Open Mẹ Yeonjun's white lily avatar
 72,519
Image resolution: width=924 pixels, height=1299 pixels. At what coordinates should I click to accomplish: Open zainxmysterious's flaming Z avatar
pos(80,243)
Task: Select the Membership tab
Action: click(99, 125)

§ **ACTION ITEM**:
Please restate the preceding entries word for word.

§ **WRITTEN RESPONSE**:
Open Mẹ Yeonjun's white lily avatar
 72,519
Image resolution: width=924 pixels, height=1299 pixels. At what coordinates should I click to accomplish: Open zainxmysterious's flaming Z avatar
pos(80,243)
Task: Select the Membership tab
Action: click(99, 125)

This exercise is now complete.